NeurIPS 2023 Citylearn - Forecasting Track Challenge Solutions

Hi everyone! Now that the phase II is completed I will detail my solution. This will be a bit long but I felt that it could benefit other people, so enjoy the reading!

First of all thanks to the organizers for this competition, I was able to deepen my knowledge of Time Series Forecasting and really take the time to explore many techniques involved in forecasting.

Don’t hesitate to post your solution as well, I am really looking forward to learn how people were able to predict noise I mean EEP and DHW :smiley: , and how everyone dealt with the inference time.

My approach - The automated path

For this competition I wanted to see how far I could go with an “automated workflow” i.e. automating experiments trying many models and techniques.

I started by reading a few recent papers on time series forecasting to build a list of ideas to try (see the full list below).

Validation scheme
I saw many validation schemes (TimeSeries split, Bootstrapping, hv-blocked CV, purged CV, …) and ended up choosing the Blocked CV such that the model could see all of the data during training or testing.

Forecasting strategy
Again, there were many possibilities to choose from (Direct, Recursive, Horizon, Multioutput, DirRec, Average of Direct and Recursive). Direct forecasting seemed to be promising in early results and could give me much flexibility later, so I chose this simple forecasting strategy (1 model per timestep so 48 for us).
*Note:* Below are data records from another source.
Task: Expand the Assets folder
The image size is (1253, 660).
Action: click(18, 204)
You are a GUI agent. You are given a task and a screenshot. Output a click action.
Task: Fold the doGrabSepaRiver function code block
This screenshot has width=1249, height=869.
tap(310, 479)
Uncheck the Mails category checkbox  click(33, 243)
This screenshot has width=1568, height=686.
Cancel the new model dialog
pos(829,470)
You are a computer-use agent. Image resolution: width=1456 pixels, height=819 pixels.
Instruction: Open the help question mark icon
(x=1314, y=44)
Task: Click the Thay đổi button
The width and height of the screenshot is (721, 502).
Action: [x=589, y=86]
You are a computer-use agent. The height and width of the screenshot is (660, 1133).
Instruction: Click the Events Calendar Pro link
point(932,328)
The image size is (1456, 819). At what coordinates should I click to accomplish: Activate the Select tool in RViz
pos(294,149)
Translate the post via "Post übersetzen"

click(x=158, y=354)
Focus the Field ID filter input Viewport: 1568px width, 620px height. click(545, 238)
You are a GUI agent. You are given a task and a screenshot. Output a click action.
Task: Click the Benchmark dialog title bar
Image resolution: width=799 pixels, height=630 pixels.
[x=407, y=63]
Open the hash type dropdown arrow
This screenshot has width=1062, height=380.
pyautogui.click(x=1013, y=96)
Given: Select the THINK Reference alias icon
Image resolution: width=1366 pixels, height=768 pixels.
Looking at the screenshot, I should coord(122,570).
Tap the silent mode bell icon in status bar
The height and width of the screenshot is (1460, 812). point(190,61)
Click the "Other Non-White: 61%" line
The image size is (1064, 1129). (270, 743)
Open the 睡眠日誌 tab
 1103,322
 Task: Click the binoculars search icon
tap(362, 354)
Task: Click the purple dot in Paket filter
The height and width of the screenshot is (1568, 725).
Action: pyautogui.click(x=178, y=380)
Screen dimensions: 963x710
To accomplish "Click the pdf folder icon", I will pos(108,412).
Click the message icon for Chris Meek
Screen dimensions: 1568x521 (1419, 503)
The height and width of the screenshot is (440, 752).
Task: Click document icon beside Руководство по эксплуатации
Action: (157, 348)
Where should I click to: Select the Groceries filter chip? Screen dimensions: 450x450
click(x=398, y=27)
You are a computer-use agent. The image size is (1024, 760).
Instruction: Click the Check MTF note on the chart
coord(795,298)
Pre/post processing/data augmentation
From STL/VMD decomposition, ensembling, stacking, blend ranging, I found many techniques that could eventually be used to improve the forecasting performance.

Baseline model

The baseline consisting of generating predictions with the aggregated hourly values was already decent (especially for the solar generation TS), so I decided to use it as a baseline model.

Now, using a direct forecasting methodology means that I can specify my optimal model, parameters and feature set for each {variable, timestep} pair. The objective was to automate that optimization.

Feature generation

I used

  • windowed features (min/max/mean)
  • mathematical operations on the variables (log and squaring)
  • spike features on DHW and EEP (time since last spike of value greater than ε, size of last spike of value greater than ε)
  • an interpolated feature for the variables for which we had forecasts at multiple horizons (6h, 12h, …)

The spiky variables proved to be difficult to predict, I tried clipping, spike extraction with kernel smoothing (see [19] if interested) but it did not significantly improve the results for me…

Feature selection

I wanted a robust selection method that would use a cross-validation and determine the optimal set based on the results over the folds. I ended up using the following agreement-based approach:
For each fold:

  • perform a forward feature selection and a backward feature selection
  • get the top_k sets from each method.

Then add all the top_k sets to a List (of size 2 * k_fold * top_k) and count the frequency of each unique set in the list (the idea is that a robust optimal set should be in the top ranking sets over multiple folds)

  • if we found a set with an agreement (frequency) > min_agreement, we return this set
  • Otherwise, we return the best performing set (over the folds) of minimum length (to follow Occam’s razor)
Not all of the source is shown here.